Whatever happened, the end result was the fest was canceled for Saturday and Sunday. Bands who had traveled from overseas and around the country were screwed. So were people who had traveled to the show TO ATTEND, not hang outside and act like fucking morons. Fortunately, a semi-compromise was found by having a 21+ bar show at the Millcreek Tavern in West Philly. Not an ideal solution for the under 21 crowd and I’m not used to going to clubs/bars that allow smoking anymore but it was a pretty laid-back place and the show itself was pretty fucking great. Kylesa opened and while their set went on a bit long, “A 100° Heat Index” was a powerful conclusion. Thought Crime and Dismal ripped out some solid crusty punk. No Hope For The Kids were next and completely stole the show. I didn’t even realize they were coming on until I was walking in and heard “we’re No Hope For The Kids from Denmark.” Loud, melodic, memorable songs—that’s the key to their success. “Eyes Of War,” “Centuries Of War,” et al, stick in the head.
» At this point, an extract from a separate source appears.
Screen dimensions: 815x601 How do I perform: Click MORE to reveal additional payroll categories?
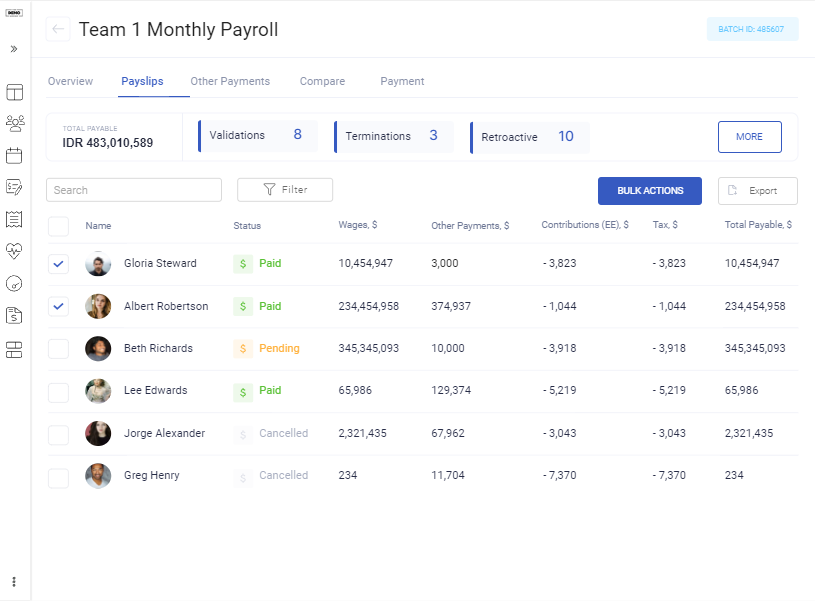[x=749, y=137]
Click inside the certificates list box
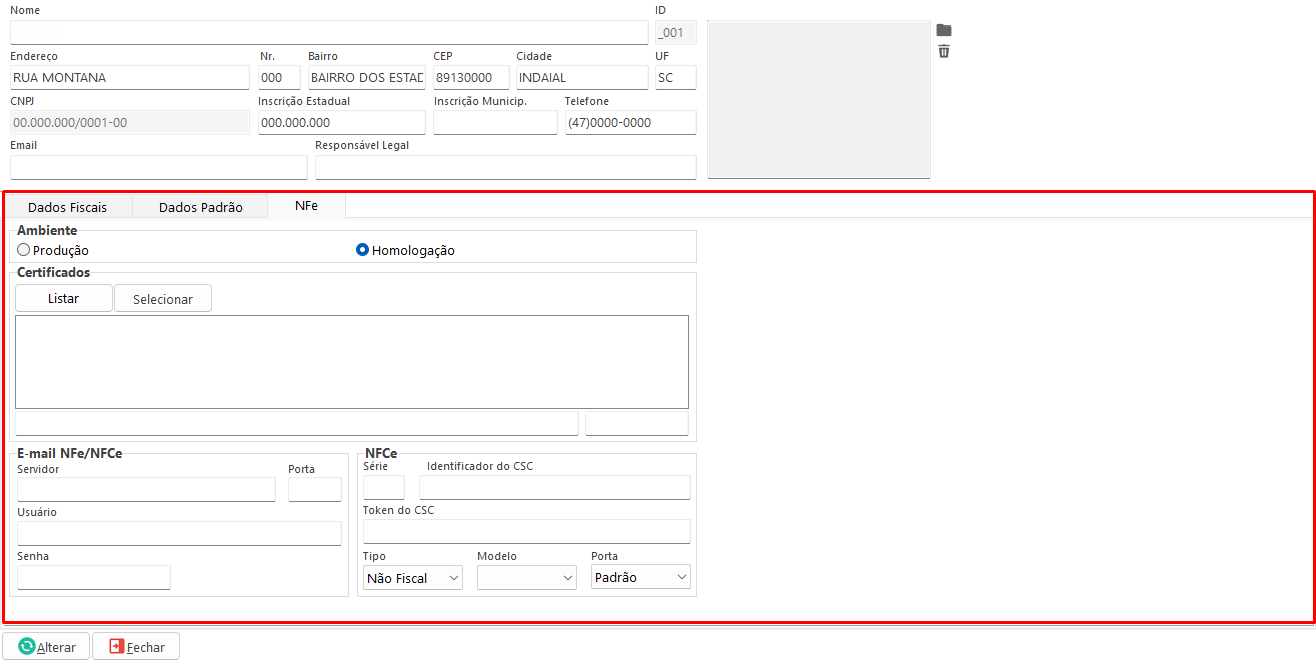Image resolution: width=1316 pixels, height=660 pixels. 352,361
The only things that sucked were the brevity of their set and some idiot in a red NHFTK shirt who stood on the stage in front of Kasper, the guitar player, for almost the whole set. At least I was on the side so I could see!

Severed Head of State were next. Pillaging, booming ugly-sounding hardcore, with Jack Control and Todd Burdette barking out the words. It’s good to see Jack back in action, after his stabbing earlier this year. He was back at the end of the show for a brief World Burns To Death set. Only new songs and only about half a dozen of them. On first listen, it seems as though the songs have more of a Japanese hardcore edge, as opposed to Scandinavian. In any case, the songs were fast and aggressive. In between the Jack sets, there was an oi covers band fronted by Mike McKee from Kill The Man Who Questions and Armalite. He affected a British accent and they treated the crowd to an assortment of Cock Sparrer (most of the songs), Blitz and Sham 69 material. Delirious sing-a-longs throughout. Mike was found outside after the set, slumped against a wall, saying he didn’t realize how hot it was going to be wearing a sweater vest.

On Saturday, I had the pleasure of spending the day with a bunch of cool people and we went to a fair/flea market at a park in West Philly and then I went record shopping with my friends Jason and Lila. On the way, we drove past an incredible art installation called the Magic Gardens. It’s hard to describe. A landscape of concrete, glass, metal and found objects. The best way to check it out is at their site.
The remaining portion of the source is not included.